If you go West from downtown Tucson, you cross a mountain range and there you’ll find Gilbert Ray Campground, just South of Saguaro National Park and the Desert Museum. It’s about 20 minutes to drive to downtown, but on this side of the mountain range it’s hard to tell you’re anywhere near a large town. The Sonoran Desert sprawls away to the Southwest and it’s dark at night. For the first 5 nights of the drive home we’re going to park right here to hike the trails and keep looking for early spring flowers.


So, Sendona. Everyone’s heard about the beautiful red rock formations. Everyone says, “You have to see Sedona.” OK, sure. Let’s go to Sendona. We headed North, through Phoenix, which reminded us again why we don’t like Phoenix. Think LA sprawl, but without beaches to make it a little more bearable. Now, hearing all the warnings on RV sites about how traffic can be bad in Sedona, we found an RV spot to the South in Cottonwood, AZ. That way we could unhook the trailer and only have a short 19 mile drive into Sedona when we were ready to look around.

So first; the area around Sedona is remarkably beautiful. The red rock canyons and spires are amazing. But the town of Sedona is, like so many incredibly beautiful small places in the West, over run by the wealthy who want to to buy a cabin to “get in touch” with nature. In doing so, they ruin the place by building huge mansions. Some of these have designs that ape small cabin-like details but are exploded up many thousands of square feet. Others are garishly modern and clash with the surroundings. And, of course, it all drives up the price of everything, insuring no locals can live there any more. If your town’s primary real estate agent is Sotheby’s you have an affordability issue. Sedona is basically Vale or Aspen in Colorado, Sun Valley in Idaho or Jackson in Wyoming. There are lots of restaurants, bars and galleries and lots of places to buy a t-shirt or get your aura adjusted to the local “vortex.” And there are whole fleets of 8 passenger 4×4 jeeps (the largest fleet is painted Pepto Pink) that will let you see the red rock canyons without actually needing to hike. And Sedona has traffic that’s big city in nature.

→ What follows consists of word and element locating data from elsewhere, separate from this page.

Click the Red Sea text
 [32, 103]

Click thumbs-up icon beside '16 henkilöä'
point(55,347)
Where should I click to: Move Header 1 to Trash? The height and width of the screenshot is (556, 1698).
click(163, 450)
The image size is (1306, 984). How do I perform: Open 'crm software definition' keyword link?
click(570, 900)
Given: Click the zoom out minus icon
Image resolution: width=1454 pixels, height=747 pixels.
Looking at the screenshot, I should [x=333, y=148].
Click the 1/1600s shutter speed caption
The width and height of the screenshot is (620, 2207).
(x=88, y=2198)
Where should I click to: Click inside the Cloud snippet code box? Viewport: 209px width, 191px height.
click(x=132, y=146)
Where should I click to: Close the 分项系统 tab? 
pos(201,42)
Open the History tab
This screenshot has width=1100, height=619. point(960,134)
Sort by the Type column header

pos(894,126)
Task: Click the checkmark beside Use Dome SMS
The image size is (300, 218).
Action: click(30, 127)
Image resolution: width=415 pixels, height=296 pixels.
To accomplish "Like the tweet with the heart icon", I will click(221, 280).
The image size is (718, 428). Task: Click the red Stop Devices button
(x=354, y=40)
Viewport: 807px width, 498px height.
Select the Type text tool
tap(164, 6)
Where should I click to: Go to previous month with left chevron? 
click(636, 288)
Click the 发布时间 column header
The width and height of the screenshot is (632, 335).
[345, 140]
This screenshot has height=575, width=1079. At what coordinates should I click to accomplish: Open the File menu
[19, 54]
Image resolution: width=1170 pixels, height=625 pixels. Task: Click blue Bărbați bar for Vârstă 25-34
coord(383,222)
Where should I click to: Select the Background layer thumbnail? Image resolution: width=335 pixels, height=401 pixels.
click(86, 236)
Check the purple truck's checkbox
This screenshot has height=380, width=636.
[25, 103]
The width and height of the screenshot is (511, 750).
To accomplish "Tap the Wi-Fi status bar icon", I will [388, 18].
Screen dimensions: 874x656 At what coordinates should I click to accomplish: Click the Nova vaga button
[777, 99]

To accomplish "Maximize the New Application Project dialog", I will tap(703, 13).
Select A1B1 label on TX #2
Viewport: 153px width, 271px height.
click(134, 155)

So, should you go. Everyone has to decide that for themselves. We decided to adopt our “Yellowstone” strategy; go early, beat the tourists, get out early. We went in at 7:30am when there was no traffic, looked around at what the city had, said “Meh” and found a coffee shop on a side street that was open early. We found a spot for breakfast. We were driving North to Flagstaff by 10am….when stores were just opening and traffic was starting to build.

I don’t mean to be overly harsh. This area of Arizona is lovely and we’re going to go back to do more exploring. It’s just going to be in Cottonwood, Jerome, in the mountains that ring the area, and down towards Prescott. There is lots to see and lots to do. Trails to hike or bike. Cute little towns to visit. In fact, we stayed a night longer in the area than planned….and that made our next stop North much harder


Heading North we skirted Flagstaff and headed for the Vermillion Cliff’s National Monument. We had planned to arrive on Thursday, get lucky, and find a spot in the first come first served campground at Lee’s Ferry over the Colorado River. That was the plan. But by staying an extra day in Cottonwood we ended up arriving on a Friday. Bad call. No room at the inn. So we stopped, took in the sweeping views of this stunning national monument….and promised ourselves we’d come back with better planning.


On to Utah, where all the glorious weather was bringing out the 4×4 Off Road crowd. It was hard to find a spot to stop, so in the end we got a room in Panguitch for the night, then drove up in the Provo area for a few nights rest on the shores of Utah Lake. Then it was North…to Corral Creek Ranch and the family in Fairfield for a few days. Camas county in Idaho is always a welcome second home. It’s also where we found the solution to Mom’s “Dog” problem. She’d been bugging us for weeks to find her new dog. So in Fairfield we found a breeder…and put in the order. But not just for one….for two. Can’t have just one Corgi. Besides…mom always liked big dogs. So I told her two corgis together made up one big dog. They should be born this summer and we’ll come down to bring them home at 13 weeks.


After that it was on to Oregon. We headed due West this time to allow for a stop in Eugene to see Milly, Judy and Suzy. We camped and boondocked along the way taking three days to do the trip we used to bomb straight through….when we were young and had no time.

We found a great camping site out at Fern Ridge Reservoir. From there it was just a short 20 minute drive into see the family in town. After that, we took off for the coast, camping around Tillamook, wearing long pants and shoes again, buying cheese, and remembering how nice moisture is for the skin.

After a quick night stop to see my brother Dennis, his wife Carol, and their brood near Astoria we were finally ready to sing the song and cross the Columbia River back into Washington State.

Of course on the drive North on I-5 when I pulled over at a rest stop….we had our first raindrops of the trip. Welcome home indeed.